- What needs to be done: Leave every picture out and print exactly the lines that run from the one containing "Task: Click the Format Painter brush icon" to the end of the listing.

____________________

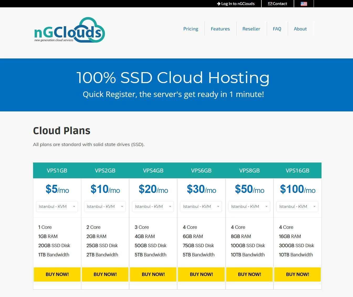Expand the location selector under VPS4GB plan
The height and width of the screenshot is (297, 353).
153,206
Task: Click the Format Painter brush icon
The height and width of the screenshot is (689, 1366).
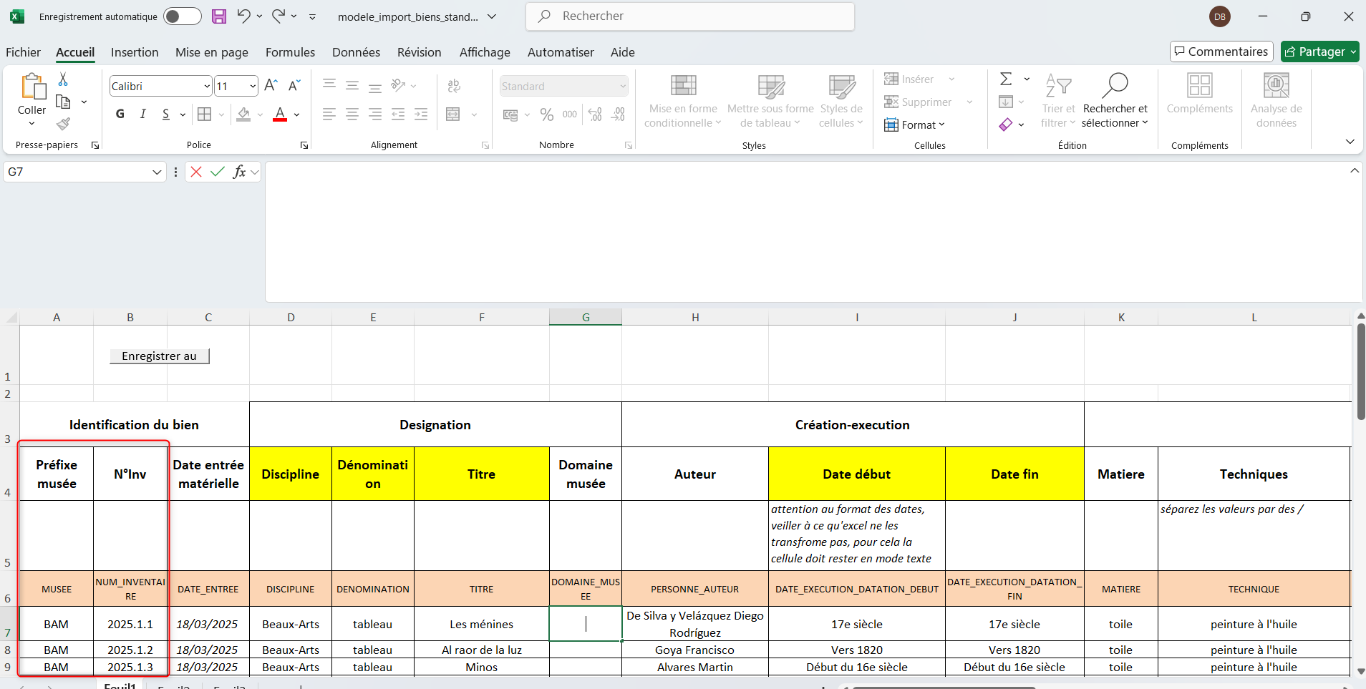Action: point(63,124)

____________________

- Problem solution:
Task: Click the Format Painter brush icon
The height and width of the screenshot is (689, 1366).
Action: point(63,124)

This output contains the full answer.